A clue to Meta’s appeal to publishers came about when Sam Molyneux, the cofounder and CEO (he founded the company with his sister Amy, an IT professional), met with various publishers over the past three years. The reasons for the meetings were twofold: first, to license access to the publishers’ scientific content for Meta’s text- and data-mining; and second, to present Meta’s tools for publishers. Some of the meetings had a humorous edge. When Sam claimed that Meta could analyze an article and predict how many citations it would garner in three years (with the stipulation that a human editor had to review the article as well to determine if it was in fact good science — see the white paper on this), one member of the publishing audience broke into a laugh. But when the test was successfully completed, with results superior to Sam’s original claims, that publisher agreed to negotiate a license. It’s one thing to acknowledge in the abstract that the robots are coming, quite another thing to understand that they are coming after you.
The meetings with some of the larger publishers took a curious course. The first meeting was typically with one individual charged with licensing data. But Sam would get called back, and in the second meeting there would be some higher-ups as well. Then there would be yet another meeting, with someone more senior yet. “What is going on here?” Sam called me to ask. It was apparent that Meta had caught the publishing organization’s attention and that as the level of interest rose (as measured by moving up through the company organization chart), the possibility of an acquisition discussion rose, too.

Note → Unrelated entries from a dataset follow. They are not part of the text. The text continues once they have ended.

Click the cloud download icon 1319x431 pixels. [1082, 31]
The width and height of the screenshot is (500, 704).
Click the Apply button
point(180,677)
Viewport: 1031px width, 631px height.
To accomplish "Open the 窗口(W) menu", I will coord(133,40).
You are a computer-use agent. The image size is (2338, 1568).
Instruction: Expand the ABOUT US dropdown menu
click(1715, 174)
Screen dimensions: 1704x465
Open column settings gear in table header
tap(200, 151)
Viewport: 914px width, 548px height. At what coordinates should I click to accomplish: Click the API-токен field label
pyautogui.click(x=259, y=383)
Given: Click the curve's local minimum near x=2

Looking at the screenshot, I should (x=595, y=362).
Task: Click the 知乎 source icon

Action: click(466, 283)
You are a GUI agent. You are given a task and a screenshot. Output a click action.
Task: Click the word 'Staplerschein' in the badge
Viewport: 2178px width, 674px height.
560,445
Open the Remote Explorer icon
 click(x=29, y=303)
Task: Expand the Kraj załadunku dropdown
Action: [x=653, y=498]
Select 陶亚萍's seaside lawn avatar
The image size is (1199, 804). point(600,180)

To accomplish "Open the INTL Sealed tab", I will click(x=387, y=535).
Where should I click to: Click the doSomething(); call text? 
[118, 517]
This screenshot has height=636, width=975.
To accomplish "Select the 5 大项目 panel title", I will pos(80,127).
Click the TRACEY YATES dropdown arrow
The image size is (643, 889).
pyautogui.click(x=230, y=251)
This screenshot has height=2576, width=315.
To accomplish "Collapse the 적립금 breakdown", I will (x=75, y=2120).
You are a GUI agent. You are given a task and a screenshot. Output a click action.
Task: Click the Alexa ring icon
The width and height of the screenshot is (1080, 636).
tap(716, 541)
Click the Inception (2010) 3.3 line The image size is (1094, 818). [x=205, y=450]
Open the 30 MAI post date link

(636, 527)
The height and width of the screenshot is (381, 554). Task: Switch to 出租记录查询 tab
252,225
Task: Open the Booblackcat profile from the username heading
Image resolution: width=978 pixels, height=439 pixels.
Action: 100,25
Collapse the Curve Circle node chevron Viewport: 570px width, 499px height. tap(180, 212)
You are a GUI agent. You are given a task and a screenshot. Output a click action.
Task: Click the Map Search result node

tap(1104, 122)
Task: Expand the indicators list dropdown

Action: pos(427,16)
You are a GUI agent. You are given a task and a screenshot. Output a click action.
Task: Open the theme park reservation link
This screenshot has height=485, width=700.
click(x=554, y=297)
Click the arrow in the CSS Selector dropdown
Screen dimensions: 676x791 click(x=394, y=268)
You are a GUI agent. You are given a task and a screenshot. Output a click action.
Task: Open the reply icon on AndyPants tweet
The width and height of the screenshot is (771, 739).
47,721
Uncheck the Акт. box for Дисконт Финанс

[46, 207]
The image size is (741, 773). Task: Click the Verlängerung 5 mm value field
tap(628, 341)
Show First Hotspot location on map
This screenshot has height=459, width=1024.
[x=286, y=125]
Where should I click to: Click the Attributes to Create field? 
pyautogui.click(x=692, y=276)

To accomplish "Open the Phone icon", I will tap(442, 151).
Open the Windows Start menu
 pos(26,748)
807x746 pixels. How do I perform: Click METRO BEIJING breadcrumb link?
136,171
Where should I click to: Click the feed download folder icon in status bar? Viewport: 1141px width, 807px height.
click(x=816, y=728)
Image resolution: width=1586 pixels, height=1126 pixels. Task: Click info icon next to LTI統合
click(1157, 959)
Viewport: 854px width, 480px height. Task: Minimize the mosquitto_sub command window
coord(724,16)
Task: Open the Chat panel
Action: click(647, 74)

The escalation of interest revealed something else as well. Although everyone in the STM world is talking about data, data, data, the fact is that most manipulations of data within publishing companies are still at a very early stage. This is another instance of the truism that what is inside a publication is usually a lot smarter than the business processes surrounding it. What Meta was bumping into was the growing awareness among publishers that data science represents a next stage for the evolution of STM publishing. It is an open question how publishers will pursue this and what resources must be brought to bear on the opportunity — and that leads to the question of which companies since not all publishers have the same resources.
A next stage is not a competing stage, however, which brings us to one of Meta’s distinguishing characteristics: Unlike almost all technology companies working in or near the publishing business, Meta did not set out to disrupt publishers, nor is it interested in competing with what publishers do. This is not Academia.edu or ResearchGate, nor, god help us, Sci-Hub. A critical decision made early in the company’s history was never to display the text of a scientific paper, which meant that Meta was not and is not seeking to substitute for publishers’ products. Meta adds value to publishers’ material through its algorithms that find patterns in “Big Data” and can make predictions based on those patterns. I submit that this is a test of innovation in publishing and for the many upstarts that seek to “disrupt” the established publishers: if the alleged “innovator” is still in the business of selling content, the degree of innovation is very small.
In its new incarnation Meta is still very much a part of the STM community, but it has nudged closer to the researchers themselves, who will look to Meta as a new method of discovery and an accelerant of the research process itself. And to my friends on the publishing side who are already wrestling with the sheer pace of digital change, I say, fasten your seat belts. Things have just gotten more interesting, and faster.